Features and Columns · Movies

The Ending of ‘Underwater’ Explained

If you want to survive a monster movie, you better pair up.
Underwater Screenshot
20th Century Fox
By  · Published on January 14th, 2020

Ending Explained is a recurring series in which we explore the finales, secrets, and themes of interesting movies and shows, both new and old. In this entry, we dive into the ending of Underwater.


How do you judge one life against any other? I grew up in the ‘hood of Mister Rogers. I know each and every one of us is special. There is something about me that only I can offer this world. There is something about you that only you can offer this world. Neither of us is more worthy than any other. Well, unless you’re trapped seven miles below the ocean’s surface and a horde of marauding fish monsters are hot on your tail.

Underwater is a claustrophobic little terror filled with “thrills, scares, and some memorable visual beats.” Director William Eubank crams his 95 minutes with likable, blue-collar schlubs reminiscent of the Alien crew, but probably more dimensionally aligned with those rascals from Leviathan and Deep Star Six. They’re joking, busting each other’s chops, flirting, fighting, and probing expositional backstory as far as the run-time will allow.
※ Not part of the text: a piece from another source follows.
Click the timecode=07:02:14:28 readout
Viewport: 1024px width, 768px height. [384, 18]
After their deep-sea drilling station crumbles under the force of a mighty earthquake and mysterious mer-munchers come calling, the 9-to-5 leftovers find themselves acting as little more than time stamps for the audience. Forty-five minutes to go, seven stand tall. Thirty minutes to go, five endure. Twenty minutes to go, four cross their fingers. Ten minutes to go, three feel hopeful. Sixty seconds to go, two escape, and one finds solace in her chosen, heroic fate.
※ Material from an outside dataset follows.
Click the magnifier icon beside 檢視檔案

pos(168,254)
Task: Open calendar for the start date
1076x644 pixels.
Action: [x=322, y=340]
Norah Price (Kristen Stewart) is happy to die. The Captain (Vincent Cassel) is already fish food. He was thirsting to go down with the ship and missed his chance (danke schoen, lil’ Loch Nessies), so Stewart dutifully took his place, and for a similar reason. They are loveless. Grunts Emily (Jessica Henwick) and Liam (John Gallagher Jr.) swim to see another day because they found each other beyond the sea, and their unrequited office space romance elects them as more deserving than the badass wannabe Ripley we’ve been cheering on for the entire damn movie.

What. The. Eldrich. Hell?

Price spends a good portion of Underwater wearing very little and clutching a ring dangling from her neck. It is most definitely not a good luck charm. It’s a token from her dead lover. It is a tiny trinket reminding her that she once knew the bliss of another, the embrace of a person who accepts you for you, including all your ridiculous and infuriating faults. To experience such warmth is to inhabit Nirvana. Torn from it, there is no purpose in life beside muscle-memory clock-punching.

Her survival in Underwater is mostly mechanical. Her training takes over. Her natural desire to live pushes her along the infinite black of the ocean floor. She does not fight for the corporation that brought her face-to-face with gill-men. She fights for the workers beside her. Like a Marine. Like a Space Marine (Aliens is so good, man).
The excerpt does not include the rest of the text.